31 maio 2010

microondas II

experiência de bolo de chocolate: terrível!!!
bifes de perú: razoável.

Lá vamos vivendo sem gás, mas começa a cansar.

27 maio 2010

microondas

Sem gás em casa, tenho descoberto as virtudes do microondas e ontem cozinhei um arroz de peixe espectacular!!!
Então: filetes de pescada cortados aos bocadinhos, mais cebola aos bocados, tomate aos bocados (tudo para dentro de um recipiente que vá ao microondas), temperos a gosto, uns bocaditos de coentros, um copo de arroz, mais um bocado de água a ferver e vai tudo para dentro do microondas uns 18 minutos no máximo da potência. Eu parei a meio para ver o que estava a acontecer e aproveitei e remexi a mistura. Ficou um espectáculo. Não tão apurado como algo que fica ao lume meia hora, mas ainda assim deliciei-me.
Um dia destes experimento qualquer coisa com carne.
E noutro dia destes tenho de fazer experiência com bolos.
 
E ainda noutro destes dias, espero conseguir ter gás (essa coisa maravilhosa). Afinal de contas já comprei um fogão e um esquentador. Dava jeito...
 
De resto, nem tudo corre bem mas tenho sobrevivido devido ao facto de estar viva -  mesmo que não apeteça, vive-se todos os dias quando se está neste estado.
 

21 maio 2010

impostos

Epá, fui agora surpeendida pelo simulador de IRS das Finanças!
Foi a primeira vez que o consegui usar e não é que o gajo me diz que tenho de pagar centenas de euros!?
JESUS!!!
Tive um ano de trabalho contratado na vida (que acabou em Março), quando fizemos o contrato tivemos de aceder em trabalhar mais e ganhar menos por conta de todas as benesses que íamos receber e não é que agora o subsídio de férias tem de ir pagar o IRS? Ó caraças, mas assim estive a trabalhar mais e ganhar menos ao final do mês para quê?!
Tanto mais que o contrato foi só um ano, voltámos ao recibos verdes, nem tivemos direito a ser desempregados porque é preciso trabalhar mais que 365 dias e agora, depois dos descontos todos que fizémos, PIMBA, paga lá o imposto.
 
Não percebo e estou triste.
 
 

20 maio 2010

Sobre a vírgula




Sobre a Vírgula

C
ampanha dos 100 anos da ABI
(Associação Brasileira de Imprensa).

Vírgula pode ser uma pausa... ou não.
Não, espere.
Não espere..

Ela pode sumir com seu dinheiro.
23,4.
2,34.

Pode criar heróis..
Isso só, ele resolve.
Isso só ele resolve.

Ela pode ser a solução.
Vamos perder, nada foi resolvido.
Vamos perder nada, foi resolvido.

A vírgula muda uma opinião.
Não queremos saber.
Não, queremos saber.

A vírgula pode condenar ou salvar.
Não tenha clemência!
Não, tenha clemência!

Uma vírgula muda tudo.
ABI: 100 anos lutando para que ninguém mude uma vírgula da sua informação.


Detalhes Adicionais:
SE O HOMEM SOUBESSE O VALOR QUE TEM A MULHER ANDARIA DE QUATRO À SUA PROCURA.

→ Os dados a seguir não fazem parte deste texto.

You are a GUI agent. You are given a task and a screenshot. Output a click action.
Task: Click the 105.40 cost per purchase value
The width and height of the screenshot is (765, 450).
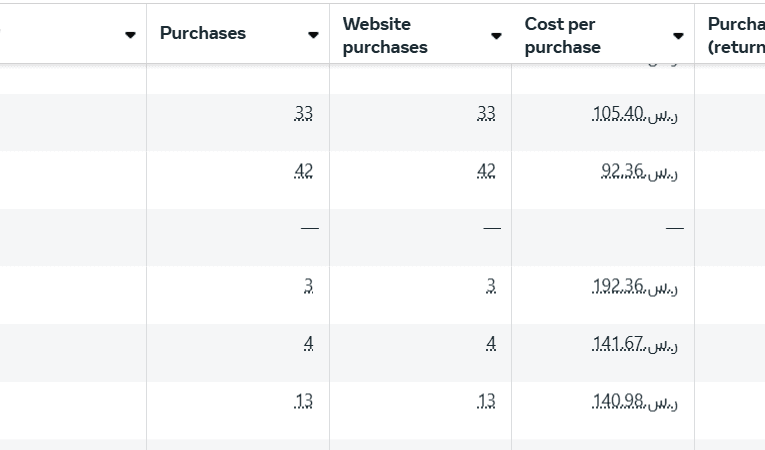[x=635, y=114]
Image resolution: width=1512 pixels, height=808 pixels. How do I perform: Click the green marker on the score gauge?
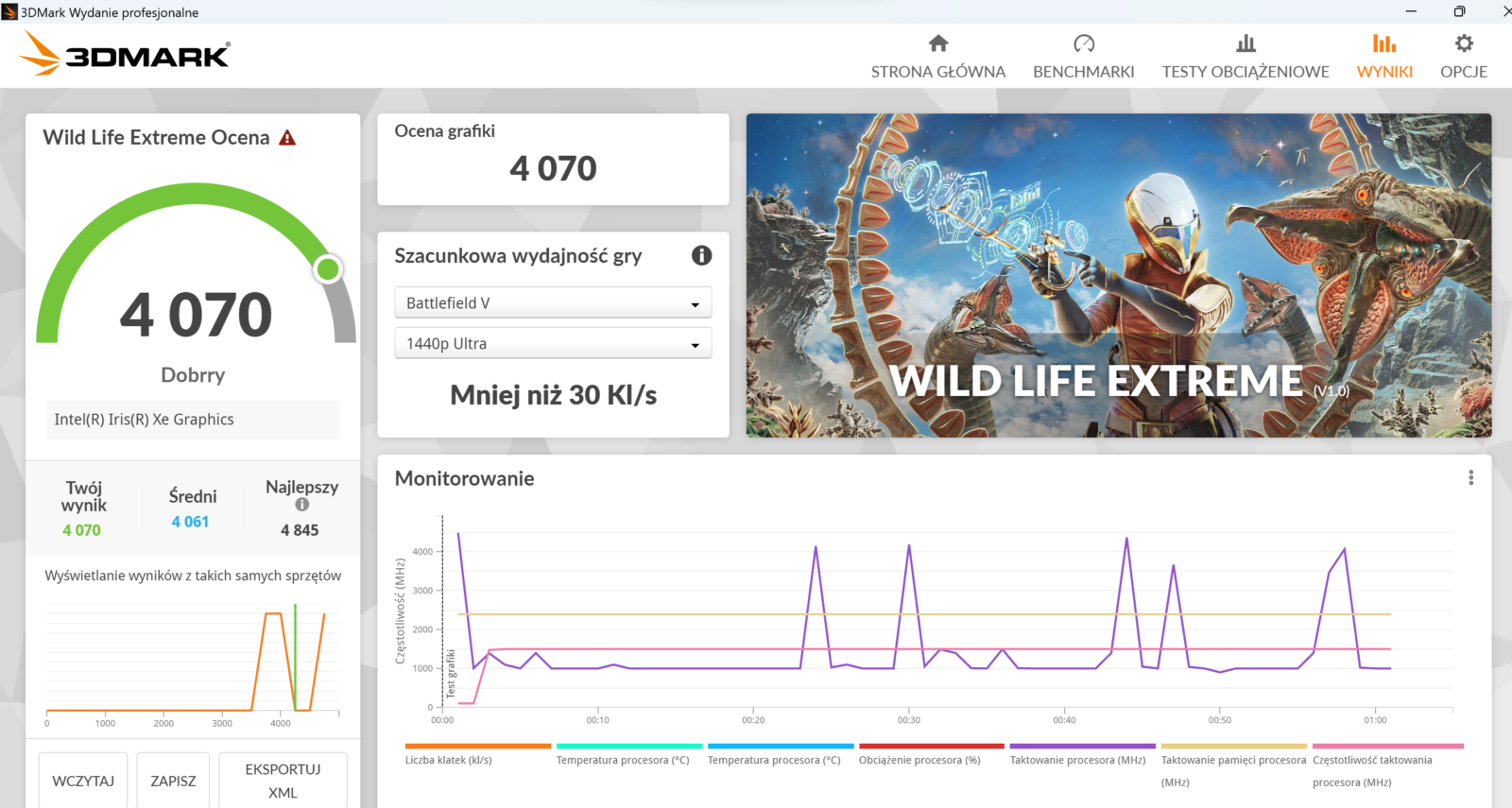coord(328,269)
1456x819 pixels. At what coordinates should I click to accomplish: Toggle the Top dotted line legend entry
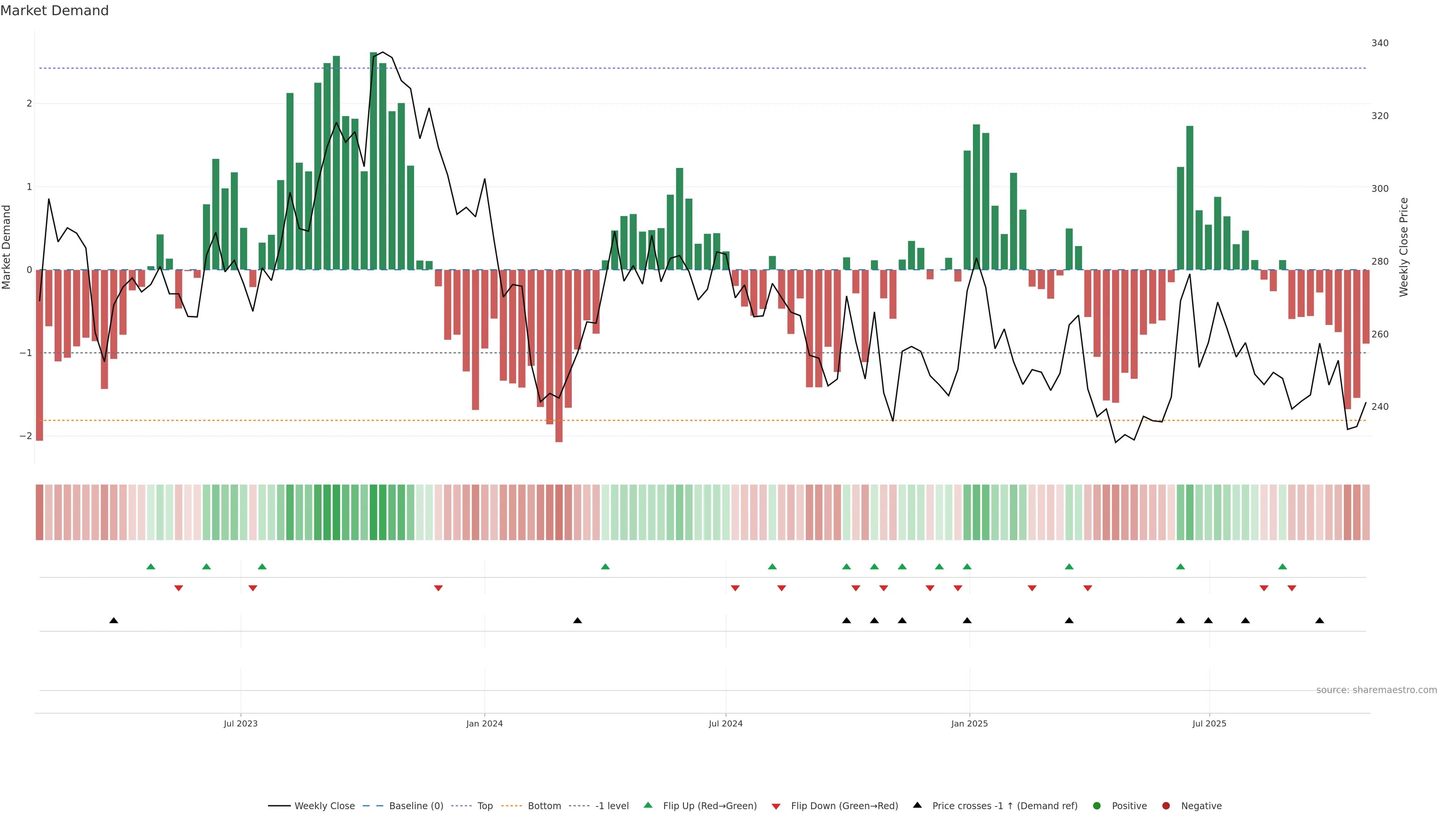tap(485, 805)
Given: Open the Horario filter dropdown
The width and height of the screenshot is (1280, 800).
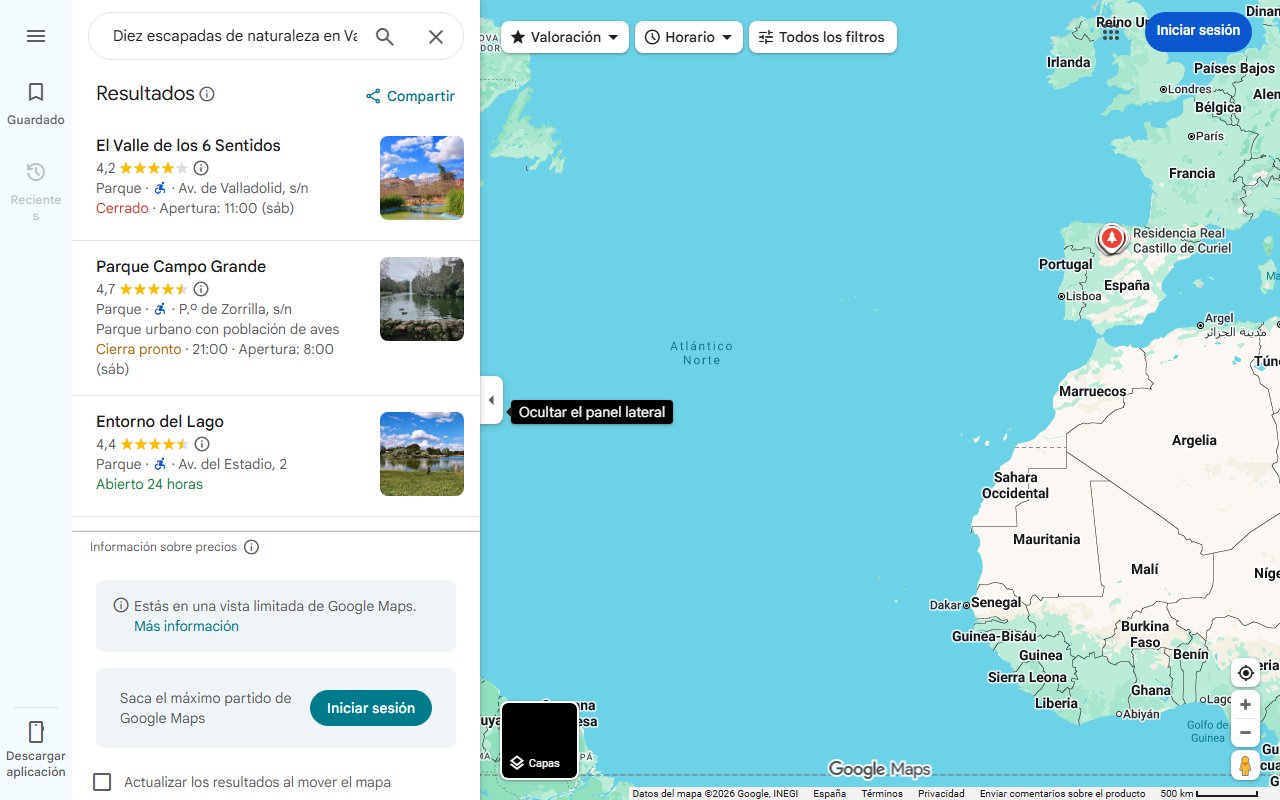Looking at the screenshot, I should [x=689, y=36].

* Se você for mulher, certamente colocou a vírgula depois de MULHER...
* Se você for homem, colocou a vírgula depois de TEM...




Sou mulher - sei pontuar uma frase de modo a que ela tenha sentido gramatical e produza afirmações verdadeiras em simultâneo.

19 maio 2010

queixas

Tem sempre piada ouvir música de intervenção do Pedro e Diana. Eu devia fazer mais do que ouvir música. Devia intervir. Isto está a precisar de intervenção. E o problema não é a crise financeira, mas a crise de honestidade e integridade que grassa por aqui.

18 maio 2010

casa IIIII...

Não consigo parar de me cansar.
Ontem troquei os móveis do escritório com os do quarto da miúda.
Ela foi para a cama e pouco depois fui eu. Assim, que me fui deitar apercebi-me de que tinha de voltar a pôr tudo como dantes.
Por isso, se ontem me cansei, dizendo "mas é a última vez e depois fica tudo estabilzado", hoje vou cansar-me de novo, mas já não sei se me consigo motivar com um "é a última e depois fica tudo estável".
E ainda há tantas pequenas coisas para fazer.
Queria uma semana de descanso. Uma semana em que não arrumasse, não montasse móveis, não carregasse coisas. Talvez só mesmo daqui a muito tempo.

Mas sim, está tudo cada vez mais arrumado, embora ainda não tenha conseguido fazer uma grande purga e livrar-me de toda a tralha inútil.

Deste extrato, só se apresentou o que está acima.